▶ **AIM OF THE EXERCISE**
In the garden update text, quote the part from "Return to Extreme" up to and including "good? What happened??" word for word.

--- SUPPLIED TEXT Enclosed Below ---

Return to Extreme Irrigation home/contents pageOriginally written and posted Friday, 7 July 2007.
Content last modified Saturday, 9 January 2021 .

State O’ The Gardens - 2007

Or, Why the Lawns Do Not Look Extremely Good

Let’s have a look at how the living plant life—the target beneficiary of the Extreme Irrigation renovation—is doing two years after all the important pieces were first in place. We’ll start in the front yard….

Plant gardens: lookin’ good. Lawns: not so much.

This is a view of our front yard, looking southwest. Where is the lush green lawn in the semicircle and beyond? Why do those parts look nearly dead yet the little strip on the left (east) looks good? What happened??

Well, several things. First, the little strip which looks nice has quite a few of the old Champion sprinkler heads closely spaced for proper coverage. Second, the brown lawn outside the semicircle is a Darwinian experiment: we don’t know if we want to still have lawn there, and it was mostly St. Augustine, to which i am allergic. So, we are intentionally not irrigating that section, so it is not surprising that it looks bad.

The surprise may be the semicircle: it is being irrigated, and one would assume that if it is properly irrigated, it should look like the little strip which is green. Yes, it should. Here are some reasons it does not:

  1. It takes more than just water to maintain a lawn: None of our lawns have been re-seeded, aireated, pest-removed, nor otherwise dealt with beyond mowing, weeding, and watering, for over 9 years as of 2007. Diagnosticians have determined that there is a serious infestation of some kind of bug which kills lawns.
  2. Sprinkler coverage should always be head-to-head. There is only one rotary head covering the semicircle, as no one has been able to give me a good answer as to how to sanely implement head-to-head coverage in a semicircle.
  3. The rotary head in use, a K-Rain Dial-A-Nozzle, is not a very good head: the spray distribution is not very even. A nice Toro or something else likely would do better.

--- End of Enclosed SUPPLIED TEXT ---
--- DATA FOR REVIEW Enclosed Below ---

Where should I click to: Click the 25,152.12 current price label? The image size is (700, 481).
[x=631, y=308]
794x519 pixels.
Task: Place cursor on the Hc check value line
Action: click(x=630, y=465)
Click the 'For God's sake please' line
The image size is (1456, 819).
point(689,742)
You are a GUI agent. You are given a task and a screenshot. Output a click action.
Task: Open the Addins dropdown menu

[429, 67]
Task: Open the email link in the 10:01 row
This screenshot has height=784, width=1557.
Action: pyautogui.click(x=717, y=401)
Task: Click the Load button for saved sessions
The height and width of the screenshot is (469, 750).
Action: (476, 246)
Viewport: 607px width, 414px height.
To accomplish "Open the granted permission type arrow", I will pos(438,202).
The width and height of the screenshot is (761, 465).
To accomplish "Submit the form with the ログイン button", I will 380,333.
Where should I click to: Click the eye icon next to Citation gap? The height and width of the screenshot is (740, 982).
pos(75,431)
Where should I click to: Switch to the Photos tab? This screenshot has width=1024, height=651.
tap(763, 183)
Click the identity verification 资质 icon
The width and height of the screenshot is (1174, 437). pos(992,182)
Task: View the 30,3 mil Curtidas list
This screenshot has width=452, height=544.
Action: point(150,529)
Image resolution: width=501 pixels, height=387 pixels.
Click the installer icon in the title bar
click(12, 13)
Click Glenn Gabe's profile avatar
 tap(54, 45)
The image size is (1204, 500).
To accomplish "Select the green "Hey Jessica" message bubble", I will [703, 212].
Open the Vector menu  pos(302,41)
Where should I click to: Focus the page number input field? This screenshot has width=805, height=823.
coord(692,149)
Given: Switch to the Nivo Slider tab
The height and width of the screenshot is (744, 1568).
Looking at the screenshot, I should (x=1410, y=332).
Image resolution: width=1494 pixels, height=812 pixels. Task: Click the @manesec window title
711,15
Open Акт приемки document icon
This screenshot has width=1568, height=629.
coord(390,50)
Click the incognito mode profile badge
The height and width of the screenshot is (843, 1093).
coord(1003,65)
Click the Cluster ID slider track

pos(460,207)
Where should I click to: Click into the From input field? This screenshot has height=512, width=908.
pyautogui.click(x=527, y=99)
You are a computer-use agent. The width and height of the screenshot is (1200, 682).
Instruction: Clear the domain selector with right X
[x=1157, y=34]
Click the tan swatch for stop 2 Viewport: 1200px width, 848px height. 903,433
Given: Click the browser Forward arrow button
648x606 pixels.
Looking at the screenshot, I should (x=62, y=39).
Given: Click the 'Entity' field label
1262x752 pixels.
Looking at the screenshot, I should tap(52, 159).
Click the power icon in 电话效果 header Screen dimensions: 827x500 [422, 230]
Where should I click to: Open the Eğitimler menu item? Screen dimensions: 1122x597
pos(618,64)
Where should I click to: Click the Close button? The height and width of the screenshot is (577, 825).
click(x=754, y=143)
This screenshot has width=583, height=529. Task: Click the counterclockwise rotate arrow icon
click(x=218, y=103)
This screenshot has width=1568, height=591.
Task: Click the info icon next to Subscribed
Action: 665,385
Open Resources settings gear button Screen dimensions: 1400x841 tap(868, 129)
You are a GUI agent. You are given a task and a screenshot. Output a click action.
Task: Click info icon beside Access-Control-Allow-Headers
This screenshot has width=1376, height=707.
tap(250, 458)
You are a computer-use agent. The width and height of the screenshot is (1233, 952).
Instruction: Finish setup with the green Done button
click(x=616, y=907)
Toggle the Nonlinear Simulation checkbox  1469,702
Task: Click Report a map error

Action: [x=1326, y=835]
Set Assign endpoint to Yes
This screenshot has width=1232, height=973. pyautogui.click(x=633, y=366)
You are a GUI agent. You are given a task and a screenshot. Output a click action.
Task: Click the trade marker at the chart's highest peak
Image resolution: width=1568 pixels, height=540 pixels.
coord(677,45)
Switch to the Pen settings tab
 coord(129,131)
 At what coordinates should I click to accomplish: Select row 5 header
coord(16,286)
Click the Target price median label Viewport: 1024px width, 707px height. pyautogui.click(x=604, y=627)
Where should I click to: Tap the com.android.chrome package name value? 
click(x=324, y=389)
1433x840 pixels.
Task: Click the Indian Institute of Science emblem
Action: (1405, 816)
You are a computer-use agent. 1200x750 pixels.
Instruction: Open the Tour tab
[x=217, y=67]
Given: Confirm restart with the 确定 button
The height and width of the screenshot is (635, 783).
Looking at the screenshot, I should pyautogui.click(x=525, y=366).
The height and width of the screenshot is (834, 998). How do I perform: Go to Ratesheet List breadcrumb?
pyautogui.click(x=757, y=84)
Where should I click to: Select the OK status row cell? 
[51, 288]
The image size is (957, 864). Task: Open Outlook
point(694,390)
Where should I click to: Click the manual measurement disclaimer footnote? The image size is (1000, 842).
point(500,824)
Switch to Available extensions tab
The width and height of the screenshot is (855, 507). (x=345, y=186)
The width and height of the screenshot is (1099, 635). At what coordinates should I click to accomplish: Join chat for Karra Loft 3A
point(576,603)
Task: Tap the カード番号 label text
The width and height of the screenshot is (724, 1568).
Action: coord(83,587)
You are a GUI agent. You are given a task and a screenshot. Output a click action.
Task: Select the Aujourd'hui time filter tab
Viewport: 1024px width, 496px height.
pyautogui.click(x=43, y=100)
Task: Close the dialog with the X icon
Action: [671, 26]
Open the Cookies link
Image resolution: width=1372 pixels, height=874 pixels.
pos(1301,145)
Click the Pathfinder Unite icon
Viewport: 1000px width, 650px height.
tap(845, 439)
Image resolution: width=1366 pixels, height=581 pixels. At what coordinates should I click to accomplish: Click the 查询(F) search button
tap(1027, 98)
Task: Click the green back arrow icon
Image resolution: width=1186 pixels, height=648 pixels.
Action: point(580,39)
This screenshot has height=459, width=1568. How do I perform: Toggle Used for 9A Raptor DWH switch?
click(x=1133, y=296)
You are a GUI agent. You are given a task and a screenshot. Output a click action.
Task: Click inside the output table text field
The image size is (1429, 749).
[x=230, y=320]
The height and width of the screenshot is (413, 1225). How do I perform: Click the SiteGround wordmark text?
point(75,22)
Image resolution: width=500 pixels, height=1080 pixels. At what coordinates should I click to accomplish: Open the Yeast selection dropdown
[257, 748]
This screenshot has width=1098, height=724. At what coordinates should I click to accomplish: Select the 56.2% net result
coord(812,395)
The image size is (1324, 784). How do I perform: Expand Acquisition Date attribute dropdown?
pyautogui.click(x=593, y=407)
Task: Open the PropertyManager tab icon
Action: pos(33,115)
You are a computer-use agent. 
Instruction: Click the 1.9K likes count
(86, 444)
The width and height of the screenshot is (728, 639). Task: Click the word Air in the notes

--- End of Enclosed DATA FOR REVIEW ---

▶ **EXERCISE ANSWER**
Return to Extreme Irrigation home/contents pageOriginally written and posted Friday, 7 July 2007.
Content last modified Saturday, 9 January 2021 .

State O’ The Gardens - 2007

Or, Why the Lawns Do Not Look Extremely Good

Let’s have a look at how the living plant life—the target beneficiary of the Extreme Irrigation renovation—is doing two years after all the important pieces were first in place. We’ll start in the front yard….

Plant gardens: lookin’ good. Lawns: not so much.

This is a view of our front yard, looking southwest. Where is the lush green lawn in the semicircle and beyond? Why do those parts look nearly dead yet the little strip on the left (east) looks good? What happened??